▶ _HOW TO COMPLETE THIS TASK_
Your response should match the records line for line.

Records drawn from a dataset
_ _ _ _ _ _ _

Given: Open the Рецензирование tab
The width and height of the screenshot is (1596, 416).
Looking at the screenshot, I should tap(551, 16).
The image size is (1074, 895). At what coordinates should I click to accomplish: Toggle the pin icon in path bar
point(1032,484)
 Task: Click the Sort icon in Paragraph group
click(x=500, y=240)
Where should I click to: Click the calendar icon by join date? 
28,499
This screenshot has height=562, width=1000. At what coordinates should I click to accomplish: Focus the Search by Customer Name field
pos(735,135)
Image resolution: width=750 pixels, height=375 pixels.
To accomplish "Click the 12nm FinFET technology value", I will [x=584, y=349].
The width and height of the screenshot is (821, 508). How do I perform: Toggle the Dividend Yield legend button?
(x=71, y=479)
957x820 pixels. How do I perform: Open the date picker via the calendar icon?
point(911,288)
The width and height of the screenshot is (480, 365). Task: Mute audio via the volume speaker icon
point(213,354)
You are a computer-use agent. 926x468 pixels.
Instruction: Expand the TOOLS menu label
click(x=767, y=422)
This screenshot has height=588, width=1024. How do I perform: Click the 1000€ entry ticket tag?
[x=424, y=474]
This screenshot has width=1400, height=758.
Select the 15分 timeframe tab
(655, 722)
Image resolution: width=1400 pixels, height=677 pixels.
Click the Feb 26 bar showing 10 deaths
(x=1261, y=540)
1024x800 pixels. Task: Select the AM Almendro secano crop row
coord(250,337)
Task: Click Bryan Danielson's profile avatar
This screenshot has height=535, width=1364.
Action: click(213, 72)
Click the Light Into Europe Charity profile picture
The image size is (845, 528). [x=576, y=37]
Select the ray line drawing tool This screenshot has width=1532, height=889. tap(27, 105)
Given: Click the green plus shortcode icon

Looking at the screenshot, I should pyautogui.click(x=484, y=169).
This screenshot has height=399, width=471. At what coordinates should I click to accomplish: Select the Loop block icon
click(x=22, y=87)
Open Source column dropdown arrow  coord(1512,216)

_ _ _ _ _ _ _

▶ _SOLUTION TO THIS TASK_
Given: Open the Рецензирование tab
The width and height of the screenshot is (1596, 416).
Looking at the screenshot, I should tap(551, 16).
The image size is (1074, 895). At what coordinates should I click to accomplish: Toggle the pin icon in path bar
point(1032,484)
 Task: Click the Sort icon in Paragraph group
click(x=500, y=240)
Where should I click to: Click the calendar icon by join date? 
28,499
This screenshot has height=562, width=1000. At what coordinates should I click to accomplish: Focus the Search by Customer Name field
pos(735,135)
Image resolution: width=750 pixels, height=375 pixels.
To accomplish "Click the 12nm FinFET technology value", I will [x=584, y=349].
The width and height of the screenshot is (821, 508). How do I perform: Toggle the Dividend Yield legend button?
(x=71, y=479)
957x820 pixels. How do I perform: Open the date picker via the calendar icon?
point(911,288)
The width and height of the screenshot is (480, 365). Task: Mute audio via the volume speaker icon
point(213,354)
You are a computer-use agent. 926x468 pixels.
Instruction: Expand the TOOLS menu label
click(x=767, y=422)
This screenshot has height=588, width=1024. How do I perform: Click the 1000€ entry ticket tag?
[x=424, y=474]
This screenshot has width=1400, height=758.
Select the 15分 timeframe tab
(655, 722)
Image resolution: width=1400 pixels, height=677 pixels.
Click the Feb 26 bar showing 10 deaths
(x=1261, y=540)
1024x800 pixels. Task: Select the AM Almendro secano crop row
coord(250,337)
Task: Click Bryan Danielson's profile avatar
This screenshot has height=535, width=1364.
Action: click(213, 72)
Click the Light Into Europe Charity profile picture
The image size is (845, 528). [x=576, y=37]
Select the ray line drawing tool This screenshot has width=1532, height=889. tap(27, 105)
Given: Click the green plus shortcode icon

Looking at the screenshot, I should pyautogui.click(x=484, y=169).
This screenshot has height=399, width=471. At what coordinates should I click to accomplish: Select the Loop block icon
click(x=22, y=87)
Open Source column dropdown arrow  coord(1512,216)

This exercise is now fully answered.